Trades, Quotes and Prices: Financial Markets Under the Microscope by Jean-Philippe Bouchaud Julius Bonart Jonathan Donier and Martin Gould

Trades, Quotes and Prices: Financial Markets Under the Microscope by Jean-Philippe Bouchaud Julius Bonart Jonathan Donier and Martin Gould

Author:Jean-Philippe Bouchaud, Julius Bonart, Jonathan Donier and Martin Gould
Language: eng
Format: epub
Publisher: Cambridge University Press


11.5 Conclusion

The primary conclusion of this chapter is that there exists a clear empirical correlation between the signs of trades and the directions of price moves. Trivial as it may sound, the mechanism underlying this behaviour is not immediately clear. Does this phenomenon occur because information is revealed? Or does the very occurrence of a trade itself impact prices? Generally speaking, one expects that both effects should contribute. However, empirical data suggests that the reaction part of impact is predominant on short to medium time scales, and is identical for all trades irrespective of whether they are informed or not. Since trades in modern financial markets are anonymous, it would be surprising if any distinction (between whether or not a given trade was informed) could be made before any genuine prediction contained in some of these trades reveals itself. By a similar argument, one expects that the impact of trades could also explain a large fraction of the volatility observable in real markets (see the discussion in Chapter 20).

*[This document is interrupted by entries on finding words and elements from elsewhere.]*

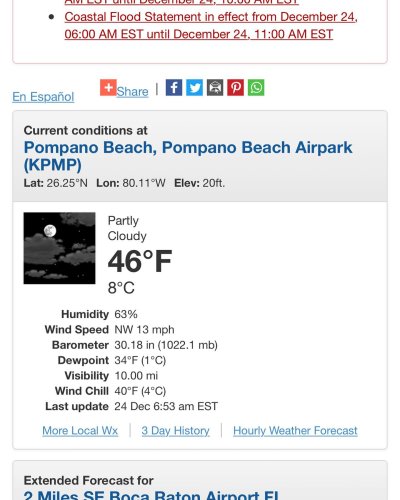Open the More Local Wx link

(x=80, y=431)
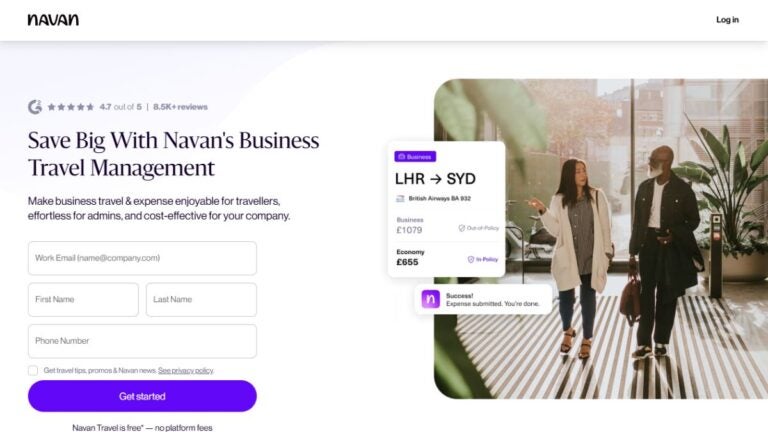The width and height of the screenshot is (768, 432).
Task: Click the In Policy shield icon
Action: [471, 260]
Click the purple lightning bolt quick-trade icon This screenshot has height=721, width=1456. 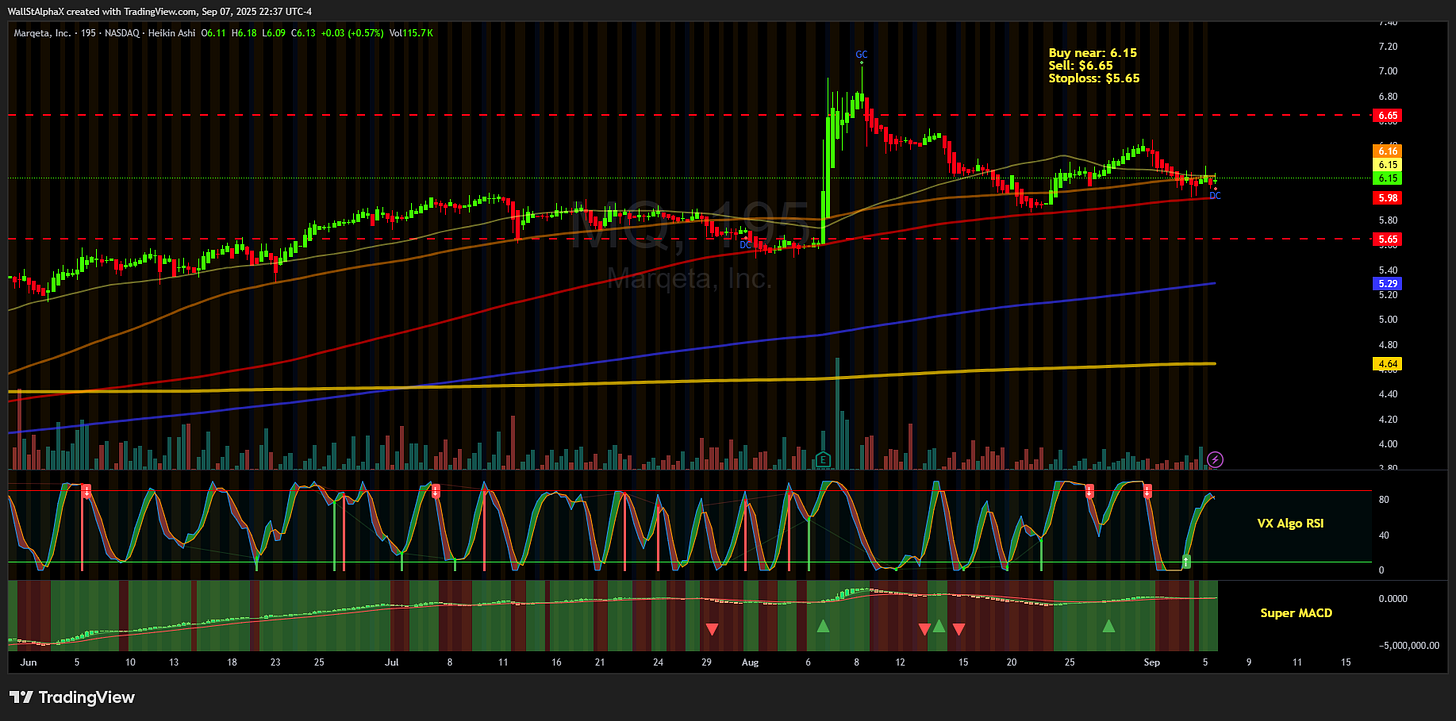1214,459
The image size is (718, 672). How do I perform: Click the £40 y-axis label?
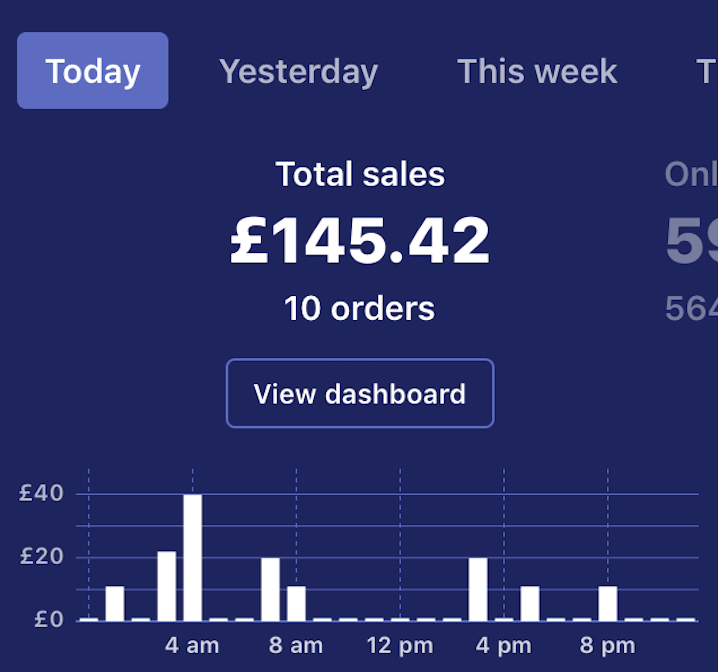[42, 493]
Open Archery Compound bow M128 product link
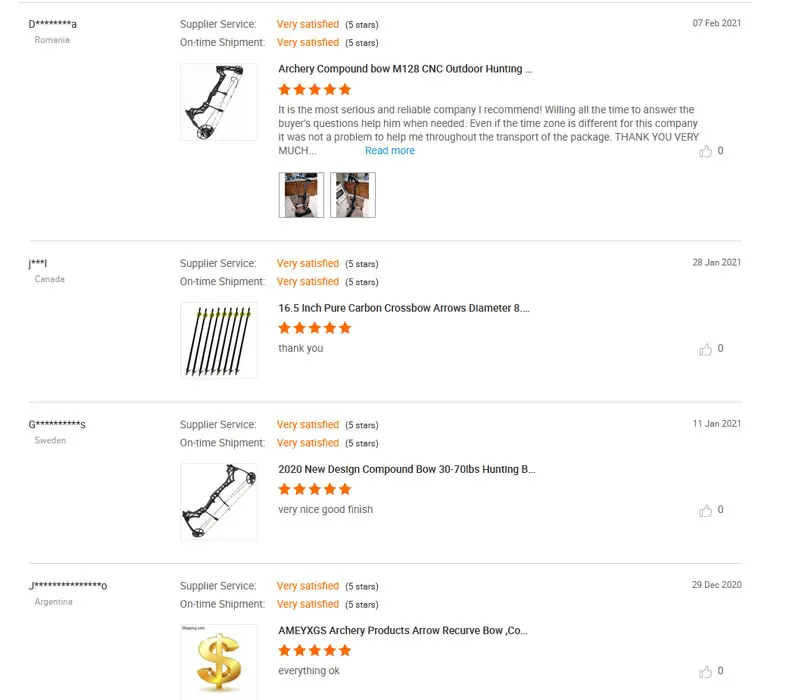The height and width of the screenshot is (700, 800). click(405, 69)
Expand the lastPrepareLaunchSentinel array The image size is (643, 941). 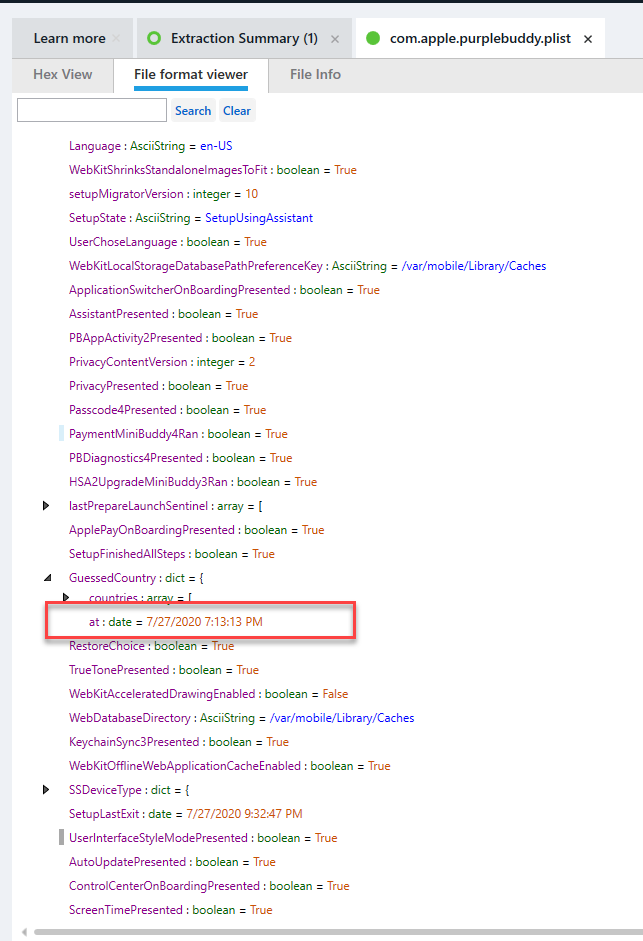pyautogui.click(x=47, y=506)
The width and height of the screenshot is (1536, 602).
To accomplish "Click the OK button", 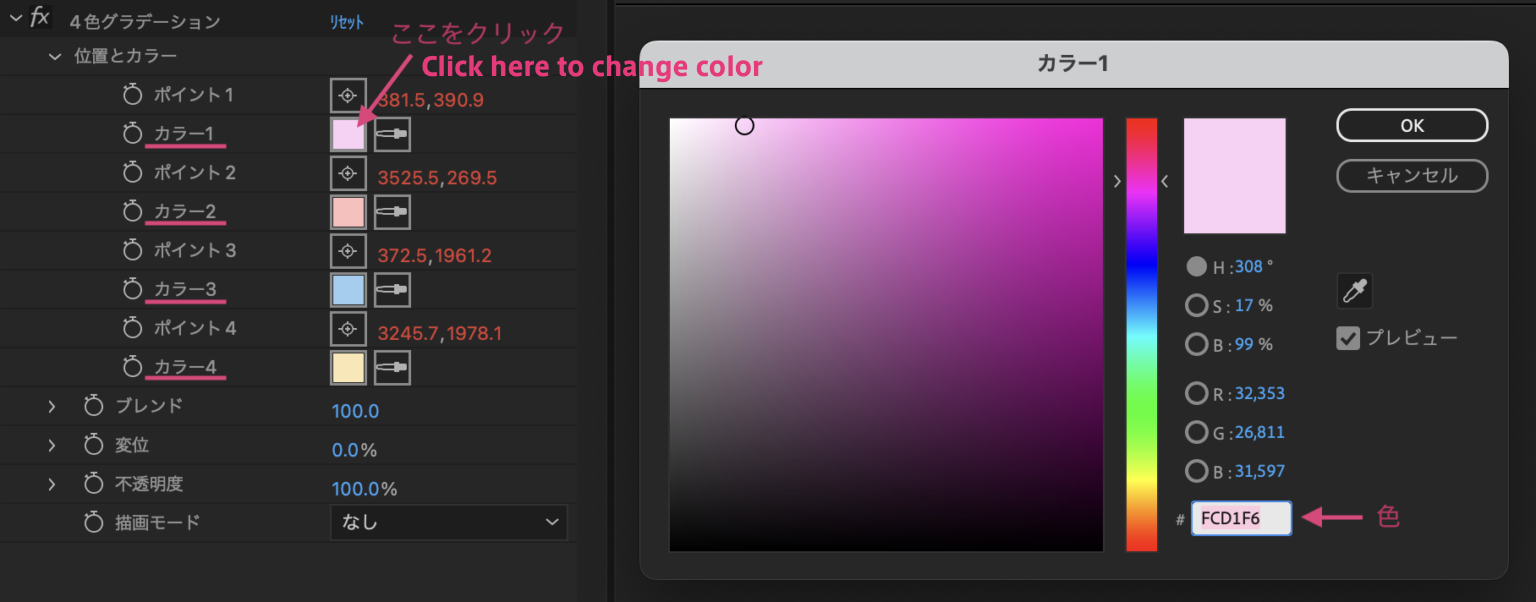I will (x=1411, y=126).
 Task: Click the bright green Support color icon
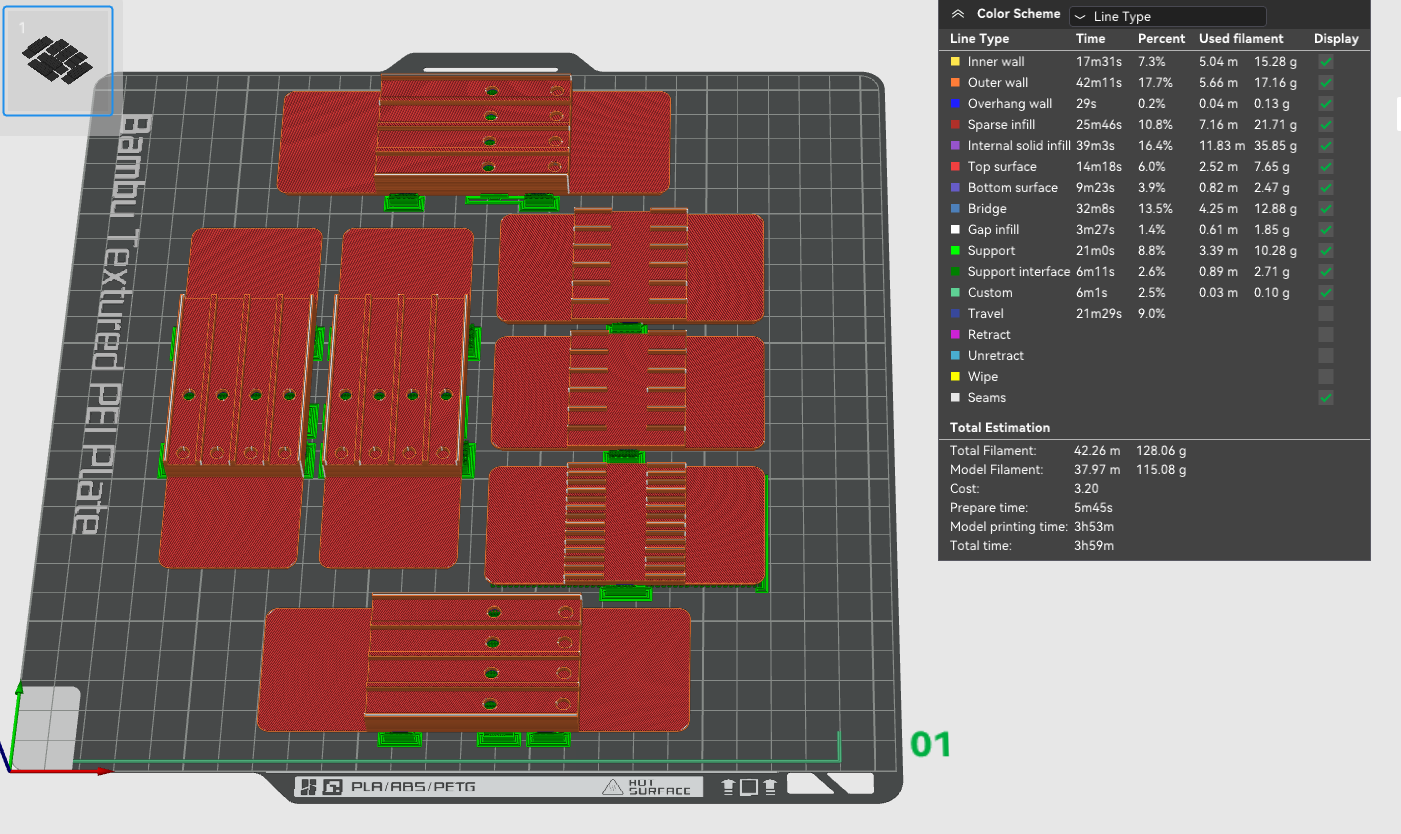955,251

From the point of view of this book, this is very good news! It suggests that there is hope for modelling the reaction part of the impact, which should follow reasonably simple principles, as we shall discuss in Chapters 13 and 19. The prediction part of impact is of course much harder to model, since it depends on a huge information set and on the specific strategies used to exploit mispricings. In any case, the information content of individual trades must be very small (see Chapters 13, 16 and 20). Furthermore, as we will see, the decay of the reaction impact is so slow that the distinction between transient impact (often associated with noise trades) and permanent impact (often associated with informed trades) is fuzzy.

Several empirical conclusions from this chapter will now trickle throughout much of the rest of the book. For example, we saw in Section 11.3.1 that the lag-1 impact of a market order is of the same order as the bid–ask spread. We will investigate this from a theoretical perspective in Chapter 17. We also saw in Section 11.3.1 that the response function is an increasing function of ℓ that saturates at large lags (see Figure 13.1). This can be traced back to the autocorrelation of the trade-sign series (see Sections 13.2 and 16.2.4, and Equation (16.22)), from which we will construct a theory for the reaction impact of trades (see Chapter 13). In Section 11.3.4, we saw that the impact of two trades in the same direction is less than twice the unconditional impact of a single trade. This is due to liquidity providers buffering the impact of successive trades in the same direction, and is a crucial condition for market stability, as we will see in Sections 13.3 and 14.4.

Finally, we have discussed the impact of trades at an aggregate level. We saw that small price returns are linearly related to small volume imbalances, with a slope (called “Kyle’s lambda”) that is found to decrease with the aggregation time scale T.